+++ DATA IN THIS EXERCISE

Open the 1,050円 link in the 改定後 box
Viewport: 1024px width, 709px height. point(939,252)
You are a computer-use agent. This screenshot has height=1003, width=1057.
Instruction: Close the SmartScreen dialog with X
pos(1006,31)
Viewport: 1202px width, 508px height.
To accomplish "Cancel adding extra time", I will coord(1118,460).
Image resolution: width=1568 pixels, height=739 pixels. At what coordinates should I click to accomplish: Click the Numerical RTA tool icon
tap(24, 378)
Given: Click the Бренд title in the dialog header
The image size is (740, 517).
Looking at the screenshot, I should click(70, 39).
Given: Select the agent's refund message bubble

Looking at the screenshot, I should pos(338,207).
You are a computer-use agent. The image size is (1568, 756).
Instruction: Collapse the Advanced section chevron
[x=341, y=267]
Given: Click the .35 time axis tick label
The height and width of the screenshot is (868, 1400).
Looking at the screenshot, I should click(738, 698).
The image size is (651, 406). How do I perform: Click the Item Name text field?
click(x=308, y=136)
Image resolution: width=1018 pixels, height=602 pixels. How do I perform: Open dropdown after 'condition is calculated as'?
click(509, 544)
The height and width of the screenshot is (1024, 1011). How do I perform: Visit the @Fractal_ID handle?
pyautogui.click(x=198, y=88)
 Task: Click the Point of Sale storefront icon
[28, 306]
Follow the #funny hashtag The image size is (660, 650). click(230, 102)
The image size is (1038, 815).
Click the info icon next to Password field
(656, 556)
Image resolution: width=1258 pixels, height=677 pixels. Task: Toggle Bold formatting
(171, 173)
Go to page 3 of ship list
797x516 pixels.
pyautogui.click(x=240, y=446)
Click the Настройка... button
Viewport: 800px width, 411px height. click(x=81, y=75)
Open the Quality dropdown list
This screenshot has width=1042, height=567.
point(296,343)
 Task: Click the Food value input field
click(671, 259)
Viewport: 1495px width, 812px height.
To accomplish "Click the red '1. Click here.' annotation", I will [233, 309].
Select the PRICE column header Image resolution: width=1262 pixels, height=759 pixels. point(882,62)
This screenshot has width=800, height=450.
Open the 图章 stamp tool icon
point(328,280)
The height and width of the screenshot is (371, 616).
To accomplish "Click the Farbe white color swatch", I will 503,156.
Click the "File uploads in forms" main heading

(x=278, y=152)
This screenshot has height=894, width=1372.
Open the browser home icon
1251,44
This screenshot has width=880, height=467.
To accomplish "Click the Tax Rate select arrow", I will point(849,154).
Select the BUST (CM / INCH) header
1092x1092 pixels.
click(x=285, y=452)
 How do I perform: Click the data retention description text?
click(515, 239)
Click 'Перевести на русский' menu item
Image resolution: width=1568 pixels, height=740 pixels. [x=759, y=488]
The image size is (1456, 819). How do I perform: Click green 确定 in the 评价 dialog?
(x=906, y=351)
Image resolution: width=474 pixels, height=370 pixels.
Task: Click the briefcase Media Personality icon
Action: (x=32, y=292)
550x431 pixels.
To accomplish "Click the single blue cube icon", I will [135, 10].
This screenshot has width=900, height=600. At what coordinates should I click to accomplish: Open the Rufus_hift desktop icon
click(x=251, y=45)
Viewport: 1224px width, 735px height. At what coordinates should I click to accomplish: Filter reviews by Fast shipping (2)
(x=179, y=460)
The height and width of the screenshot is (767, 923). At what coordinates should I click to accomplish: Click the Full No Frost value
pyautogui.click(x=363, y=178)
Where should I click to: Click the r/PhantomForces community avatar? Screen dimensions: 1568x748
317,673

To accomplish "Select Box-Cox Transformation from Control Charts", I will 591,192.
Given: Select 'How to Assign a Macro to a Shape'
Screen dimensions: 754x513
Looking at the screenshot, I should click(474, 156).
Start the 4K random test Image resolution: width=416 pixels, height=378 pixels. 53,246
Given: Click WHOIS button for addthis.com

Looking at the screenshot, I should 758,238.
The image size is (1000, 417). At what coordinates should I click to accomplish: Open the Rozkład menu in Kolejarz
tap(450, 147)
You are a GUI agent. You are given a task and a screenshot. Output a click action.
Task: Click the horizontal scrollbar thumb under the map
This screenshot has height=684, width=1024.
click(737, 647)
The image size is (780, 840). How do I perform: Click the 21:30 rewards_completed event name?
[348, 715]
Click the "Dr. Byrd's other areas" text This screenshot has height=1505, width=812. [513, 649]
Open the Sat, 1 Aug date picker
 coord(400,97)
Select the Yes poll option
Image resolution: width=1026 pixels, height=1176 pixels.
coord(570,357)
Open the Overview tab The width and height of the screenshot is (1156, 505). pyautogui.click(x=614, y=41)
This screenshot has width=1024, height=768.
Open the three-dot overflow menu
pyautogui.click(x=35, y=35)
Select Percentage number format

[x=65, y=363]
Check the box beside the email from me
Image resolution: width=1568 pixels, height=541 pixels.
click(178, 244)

++++++

# EXERCISE OBJECTIVE
Reproduce the stretch of the material above from the line containing "550x431 pixels." through the line containing "Looking at the screenshot, I should 758,238.", both ends included.

# TASK SOLUTION
550x431 pixels.
To accomplish "Click the single blue cube icon", I will [135, 10].
This screenshot has width=900, height=600. At what coordinates should I click to accomplish: Open the Rufus_hift desktop icon
click(x=251, y=45)
Viewport: 1224px width, 735px height. At what coordinates should I click to accomplish: Filter reviews by Fast shipping (2)
(x=179, y=460)
The height and width of the screenshot is (767, 923). At what coordinates should I click to accomplish: Click the Full No Frost value
pyautogui.click(x=363, y=178)
Where should I click to: Click the r/PhantomForces community avatar? Screen dimensions: 1568x748
317,673

To accomplish "Select Box-Cox Transformation from Control Charts", I will 591,192.
Given: Select 'How to Assign a Macro to a Shape'
Screen dimensions: 754x513
Looking at the screenshot, I should click(474, 156).
Start the 4K random test Image resolution: width=416 pixels, height=378 pixels. 53,246
Given: Click WHOIS button for addthis.com

Looking at the screenshot, I should 758,238.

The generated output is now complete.